6月だというのに梅雨が明けてしまいました。関東は連日の真夏日です。これだけ暑いと、リーフの電池温度も高止まりしてしまいます。そのため、電池劣化が進むこと、そして急速充電で充電できる電気量が小さくなることが問題になりそうです。
初代リーフでは低温時(10℃くらい)に急速充電速度低下が大きく、高温時(30℃くらい)はむしろ急速充電が早く進みました。これは、初代リーフの電池の温度上昇によって内部抵抗が低下し、定電流充電モードから定電圧充電モードに移行する充電率が大きくなるためと理解できます。
一方、その後の改良された電池を搭載するリーフは、低温でも内部抵抗が小さく、定電流モードでの充電が広い充電率範囲で可能になっています。すると、今度は高温時の充電速度低下が問題となります。
一般論として、高温になるほど化学反応は進行しやすくなります。電池でいうと、理想的な充放電反応ではなく、電池の劣化につながるような副反応も起こりやすくなってしまいます。したがって、電池の温度は必要以上に上げたくないのですが、充電時には電流が流れるので熱が発生してしまうのを避けられません。リーフに限らず、電気自動車の走行用電池を急速充電する際には、電池の温度が上がりすぎないように、充電電流を抑制する機構が動作するようになっています。
ユーザーとして気になるのが、電池の温度がどの程度になると急速充電に抑制が入るのかという点です。LeafSpyのデータを見ていると、2017年に登場した新型リーフの電池は35℃あたりから抑制が入るようです。秋から春にかけての外気温が30℃に満たないような季節であれば、急速充電後に高速運転を続けてすぐ急速充電をするくらいの負荷で電池温度が35℃に達しました。ところが、最近は外気温が30℃を上回っているので、日中のリーフの電池は充電や走行をする前から35℃ちかい高温になっています。ここから急速充電や高速走行をしようものなら、すぐに充電電流の抑制がかかる温度に到達してしまいます。
具体的には、外気温が32℃の夕方に日産ディーラーの急速充電器で充電したところ、涼しい季節は107A流れるところが、95Aしか流れませんでした。30分の充電でも通常は容量の53%程度が充電されるのに対して、45%しか充電されませんでした。温度上昇によって、急速充電で充電できる電気量が1割強低下したことになります。
長時間の高速走行が必要な長距離移動の際には、このような高温時の充電電流低下が問題になるかもしれません。
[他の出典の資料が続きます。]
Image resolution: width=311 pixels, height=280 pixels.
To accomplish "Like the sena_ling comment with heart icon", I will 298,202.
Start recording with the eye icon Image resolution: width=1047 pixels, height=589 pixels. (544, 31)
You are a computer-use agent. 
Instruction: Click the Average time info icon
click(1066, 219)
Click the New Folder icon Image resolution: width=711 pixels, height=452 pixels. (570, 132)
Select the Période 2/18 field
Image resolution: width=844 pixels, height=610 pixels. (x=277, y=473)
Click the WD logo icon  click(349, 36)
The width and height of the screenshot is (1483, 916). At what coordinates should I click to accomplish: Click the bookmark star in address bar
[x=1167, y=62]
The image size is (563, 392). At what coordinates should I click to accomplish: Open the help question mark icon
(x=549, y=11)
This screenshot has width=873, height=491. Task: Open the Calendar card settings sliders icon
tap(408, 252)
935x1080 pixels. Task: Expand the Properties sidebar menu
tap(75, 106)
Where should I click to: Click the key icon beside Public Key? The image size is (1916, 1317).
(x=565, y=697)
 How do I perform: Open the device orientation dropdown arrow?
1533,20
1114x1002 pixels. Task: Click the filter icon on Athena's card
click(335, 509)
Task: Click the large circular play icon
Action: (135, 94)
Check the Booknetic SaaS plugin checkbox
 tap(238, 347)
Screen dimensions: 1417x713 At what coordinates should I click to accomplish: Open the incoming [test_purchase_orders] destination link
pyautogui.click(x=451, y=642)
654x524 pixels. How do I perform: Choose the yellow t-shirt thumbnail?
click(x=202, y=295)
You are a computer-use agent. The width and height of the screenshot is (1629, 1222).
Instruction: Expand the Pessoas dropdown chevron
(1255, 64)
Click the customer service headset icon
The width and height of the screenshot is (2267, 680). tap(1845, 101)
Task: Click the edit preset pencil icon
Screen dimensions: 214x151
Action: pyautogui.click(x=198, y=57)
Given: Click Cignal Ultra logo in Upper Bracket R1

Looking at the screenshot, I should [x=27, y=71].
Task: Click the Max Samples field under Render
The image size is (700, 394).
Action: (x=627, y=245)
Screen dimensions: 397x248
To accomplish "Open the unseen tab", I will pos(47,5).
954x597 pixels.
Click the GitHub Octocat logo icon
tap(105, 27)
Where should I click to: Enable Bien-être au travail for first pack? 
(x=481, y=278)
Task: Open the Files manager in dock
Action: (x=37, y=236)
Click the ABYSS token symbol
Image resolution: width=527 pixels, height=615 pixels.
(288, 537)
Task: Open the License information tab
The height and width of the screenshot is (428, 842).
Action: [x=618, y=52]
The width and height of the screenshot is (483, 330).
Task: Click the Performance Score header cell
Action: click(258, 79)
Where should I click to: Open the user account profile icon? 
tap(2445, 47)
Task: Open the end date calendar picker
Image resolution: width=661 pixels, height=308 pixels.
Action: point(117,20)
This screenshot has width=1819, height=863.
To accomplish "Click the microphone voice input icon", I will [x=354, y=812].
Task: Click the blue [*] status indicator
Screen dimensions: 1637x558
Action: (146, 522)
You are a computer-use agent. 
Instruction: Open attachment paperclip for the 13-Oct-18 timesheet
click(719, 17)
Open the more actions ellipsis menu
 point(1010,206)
ユーザーとしては、可能なら普通充電で温度を上げずに涼しい夜の間に満充電にしておいて、日中の急速充電回数を極力減らすといった対策が必要でしょう。私は家で充電できないので、前日のうちに充電を済ませておくことにします。
気温が40℃近い状況だと、連続走行かつ急速充電は一日2回か3回になるように旅程を組んだ方が良さそうです。
2018年は強烈な猛暑だったこともあり、ネット上には新型リーフの急速充電が遅いという口コミが何件もみられました。その中で「リプログラム」という言葉があったので調べてみると、私が乗っている初期ロット (2017年10月製造) に比べて、最近製造されたロット(2018年中ごろ?)は急速充電の出力抑制プログラムが変更されているようです。初期ロットと同じ出力抑制プログラムの車体で、新しい出力抑制プログラムに書き換えることがリプログラミングと呼ばれているとわかりました。
出力抑制の程度や、リプログラミングによって抑制がどの程度緩和されるのかは、以下のページに画像が出ていました。リプログラミング後は、30℃以上で出力抑制が開始されるのは変わらないものの、35℃から45℃くらいの温度域では2~3割ほど高出力で充電されるようです。夏は気温が40℃近くあって電池の温度が高止まりするので、リプログラミングによって使い勝手はかなり良くなると思います。高温による電池劣化は心配ですが。